OnRenderImage Not Working on IOS Device

So I am bliting the source texture to a destination texture using a material for a post processing effect. My post processing effect simply colors every pixel red. So I should see a plain red screen and this works as expected in the Pro version of Unity in my Editor. However when running on IOS with a Unity IOS Pro build, my effect doesn’t work at all. It looks more like the camera isn’t clearing its back buffer. What I am doing is very straight forward and I was curious if there are any known issues with using onRenderImage and Graphics.Blit(source, dest, material) on an IOS device using the Pro version of Unity. Thanks!

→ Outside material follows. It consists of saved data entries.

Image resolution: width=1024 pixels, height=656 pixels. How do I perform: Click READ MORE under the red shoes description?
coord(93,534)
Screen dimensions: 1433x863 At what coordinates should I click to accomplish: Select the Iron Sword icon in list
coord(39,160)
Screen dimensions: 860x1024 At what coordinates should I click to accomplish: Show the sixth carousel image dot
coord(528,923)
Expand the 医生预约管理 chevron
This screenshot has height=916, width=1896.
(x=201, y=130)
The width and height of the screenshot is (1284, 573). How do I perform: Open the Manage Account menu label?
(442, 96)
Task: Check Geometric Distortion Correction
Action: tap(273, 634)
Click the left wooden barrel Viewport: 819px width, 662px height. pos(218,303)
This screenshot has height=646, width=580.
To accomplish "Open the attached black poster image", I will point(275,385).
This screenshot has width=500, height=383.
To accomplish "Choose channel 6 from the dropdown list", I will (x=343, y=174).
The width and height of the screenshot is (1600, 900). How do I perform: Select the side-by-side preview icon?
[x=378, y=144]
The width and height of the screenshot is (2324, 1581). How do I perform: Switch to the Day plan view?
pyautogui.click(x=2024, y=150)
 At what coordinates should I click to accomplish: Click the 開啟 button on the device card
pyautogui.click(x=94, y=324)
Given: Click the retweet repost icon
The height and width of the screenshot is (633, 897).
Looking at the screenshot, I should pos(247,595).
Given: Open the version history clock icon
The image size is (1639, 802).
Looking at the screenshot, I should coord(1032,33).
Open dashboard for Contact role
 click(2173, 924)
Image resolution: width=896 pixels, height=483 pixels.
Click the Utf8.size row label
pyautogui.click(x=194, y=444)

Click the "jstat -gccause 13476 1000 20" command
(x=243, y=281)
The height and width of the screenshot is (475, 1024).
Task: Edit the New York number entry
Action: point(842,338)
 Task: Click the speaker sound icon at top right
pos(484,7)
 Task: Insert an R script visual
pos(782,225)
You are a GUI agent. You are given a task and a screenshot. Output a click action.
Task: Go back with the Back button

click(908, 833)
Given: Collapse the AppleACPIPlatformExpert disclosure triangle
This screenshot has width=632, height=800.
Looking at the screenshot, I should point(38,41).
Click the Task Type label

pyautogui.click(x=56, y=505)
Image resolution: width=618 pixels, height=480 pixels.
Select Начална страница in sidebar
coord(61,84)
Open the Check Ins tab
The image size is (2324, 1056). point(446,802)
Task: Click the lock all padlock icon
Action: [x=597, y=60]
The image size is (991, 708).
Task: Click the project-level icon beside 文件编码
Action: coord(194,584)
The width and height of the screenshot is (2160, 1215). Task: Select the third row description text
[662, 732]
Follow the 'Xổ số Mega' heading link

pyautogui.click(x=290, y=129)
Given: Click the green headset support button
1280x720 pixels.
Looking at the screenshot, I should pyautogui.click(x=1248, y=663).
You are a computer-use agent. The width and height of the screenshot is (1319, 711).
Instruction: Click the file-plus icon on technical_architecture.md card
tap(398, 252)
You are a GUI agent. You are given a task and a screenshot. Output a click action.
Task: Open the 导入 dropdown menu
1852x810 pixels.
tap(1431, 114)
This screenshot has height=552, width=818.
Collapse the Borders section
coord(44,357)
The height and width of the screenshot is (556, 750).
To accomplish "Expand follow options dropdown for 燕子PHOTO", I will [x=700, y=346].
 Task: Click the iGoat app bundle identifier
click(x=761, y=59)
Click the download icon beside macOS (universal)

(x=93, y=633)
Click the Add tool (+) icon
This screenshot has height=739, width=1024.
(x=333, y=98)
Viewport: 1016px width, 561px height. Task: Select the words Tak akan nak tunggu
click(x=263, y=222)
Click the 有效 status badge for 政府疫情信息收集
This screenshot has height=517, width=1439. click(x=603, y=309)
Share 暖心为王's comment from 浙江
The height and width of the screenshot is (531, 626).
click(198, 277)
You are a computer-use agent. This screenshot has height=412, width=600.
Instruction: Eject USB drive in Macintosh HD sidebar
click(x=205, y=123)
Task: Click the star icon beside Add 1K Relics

Can you post the shader you’re using? I realize it’s a simple test shader, but it’s possible you’re missing something that is causing undefined output.

using UnityEngine;
using System.Collections;

public class CameraFxs : MonoBehaviour
{
    public float Range = 0.10f;
    Material blurMaterial = null;
	RenderTexture texIm = null;

    // Use this for initialization
    void Start()
    {
        blurMaterial = new Material(Shader.Find("Custom/BlurShader"));
		texIm = new RenderTexture(Screen.width, Screen.height, 0, RenderTextureFormat.Default);
    }

    // Update is called once per frame
    void Update()
    {

    }

    void OnRenderImage( RenderTexture source, RenderTexture dest )
    {
        blurMaterial.SetFloat("_Range", Range);
		Graphics.Blit(source, texIm, blurMaterial, 0); 
		Graphics.Blit(texIm, dest);
    }
}
Shader "Custom/BlurShader"
{
    Properties
    {
        _MainTex ("Base (RGB)", 2D) = "white" {}
		_Range ( "Range", Range(0, 1.0)) = 0.0
    }

    SubShader
    {
        Tags { "RenderType"="Opaque" }
        LOD 200
         
        Pass
        {

            CGPROGRAM
            // Upgrade NOTE: excluded shader from OpenGL ES 2.0 because it does not contain a surface program or both vertex and fragment programs.
            #pragma exclude_renderers gles
            #pragma vertex v
            #pragma fragment p
             
			uniform sampler2D _MainTex;
			uniform float _Range;
			  
            struct VertOut
            {
                float4 pos : POSITION;
                float4 col : COLOR;
				float2 uv : TEXCOORD0;
            };
              
            VertOut v( float4 position : POSITION, float3 norm : NORMAL, float2 uv : TEXCOORD0 )
            {
                VertOut OUT;
                   
                float4 pos = mul( UNITY_MATRIX_MVP, position );
                OUT.pos = pos;
				OUT.uv = uv;
                   
                return OUT;
            }
              
            struct PixelOut
            {
                float4 color : COLOR;
            };
              
            PixelOut p( VertOut input )
            {
                PixelOut OUT;
                
				float4 c0 = tex2D( _MainTex, input.uv);
				float4 c1 = tex2D( _MainTex, input.uv + float2(_Range, 0.0) );
				float4 c2 = tex2D( _MainTex, input.uv + float2(-_Range, 0.0) );
				float4 c3 = tex2D( _MainTex, input.uv + float2(0.0, _Range) );
				float4 c4 = tex2D( _MainTex, input.uv + float2(0.0, -_Range) );
				
				float4 fc = (c0 + c1 + c2 + c3 + c4) / 5;

                OUT.color = fc;
                  
                return OUT;
            }
            ENDCG
        }
    }
    FallBack "Diffuse"
}

This line prevents the shader from compiling for OpenGL ES, which is what iOS devices use exclusively:

I recommend re-writing your shader and starting with this image effect shader template. It should be pretty easy to get the things you want in there, and the result will hopefully be less confused and messy than what you’ve got now.